A l’occasion de l’université d’été de Ludovia, 16ème édition, de nombreux enseignants et autres membres de la communauté éducative vont venir présenter leur expérience avec le numérique sur le thème de l’année, « Intelligences & représentations du numériques dans l’éducation ». Ludomag se propose de vous donner un avant-goût de ces ateliers jusqu’au début de l’évènement, mardi 20 août.
Bénédicte Assogna présentera « Les Robots témoins de la Première Guerre Mondiale : projet de recherche savanturier en CM2 sur l’intelligence artificielle en robotique sociale » sur la session II, Culture numérique.
L’intelligence artificielle est certainement l’un des sujets les plus médiatiques du moment. Chaque semaine apporte son lot d’articles et de reportages sur ce thème, objet de tous les fantasmes. Parallèlement, Les enfants d’aujourd’hui baignent depuis leurs naissances dans la culture des robots et Ils sont les premières générations à être entourées d’Intelligence Artificielle. Ils sont donc vivement interpellés par Les débats sociétaux actuels et se mettent à rêver de robots-amis présent dans leurs existences.

DONNÉES ENREGISTRÉES:
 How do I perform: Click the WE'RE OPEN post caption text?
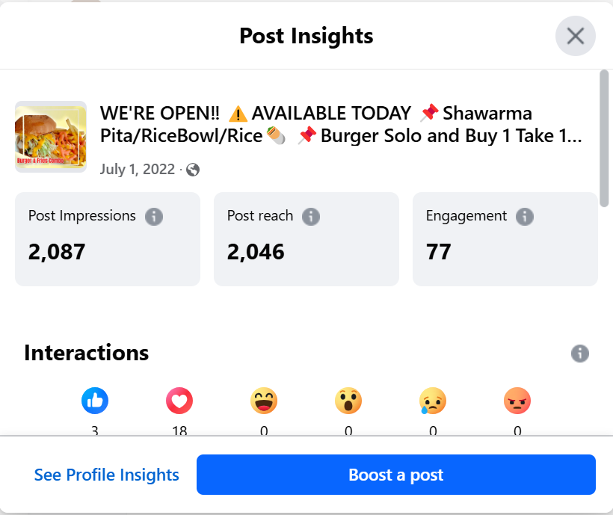tap(341, 125)
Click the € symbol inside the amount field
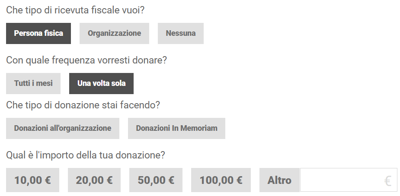Image resolution: width=400 pixels, height=196 pixels. tap(387, 180)
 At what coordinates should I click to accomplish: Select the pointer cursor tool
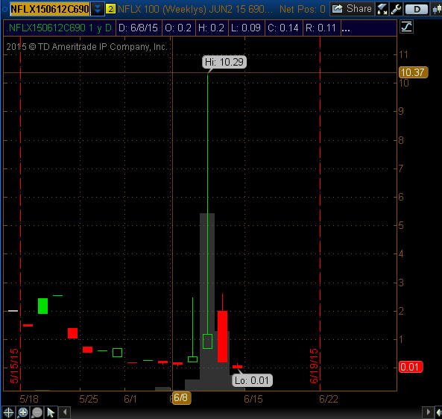(51, 412)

CONSIGNES DE L'EXERCICE:
- A) Reproduisez à l'identique le passage du texte sur l'université d'été de Ludovia compris entre « Bénédicte Assogna présentera » et « dans leurs existences. », bornes incluses.
- B) Recopiez intégralement toutes les lignes des entrées. Dans les réponses, multipliez chaque nombre (coordonnées et dimensions d'image) par 1,2 et arrondissez à l'entier le plus proche, les demis vers le haut, sans reprendre les images.
Le texte et les entrées n'ont aucun lien entre eux.

TÂCHES CORRIGÉES:
- A)
Bénédicte Assogna présentera « Les Robots témoins de la Première Guerre Mondiale : projet de recherche savanturier en CM2 sur l’intelligence artificielle en robotique sociale » sur la session II, Culture numérique.
L’intelligence artificielle est certainement l’un des sujets les plus médiatiques du moment. Chaque semaine apporte son lot d’articles et de reportages sur ce thème, objet de tous les fantasmes. Parallèlement, Les enfants d’aujourd’hui baignent depuis leurs naissances dans la culture des robots et Ils sont les premières générations à être entourées d’Intelligence Artificielle. Ils sont donc vivement interpellés par Les débats sociétaux actuels et se mettent à rêver de robots-amis présent dans leurs existences.

- B)
 How do I perform: Click the WE'RE OPEN post caption text?
tap(409, 150)
Click the € symbol inside the amount field
Image resolution: width=480 pixels, height=235 pixels. tap(464, 216)
 At what coordinates should I click to accomplish: Select the pointer cursor tool
(61, 494)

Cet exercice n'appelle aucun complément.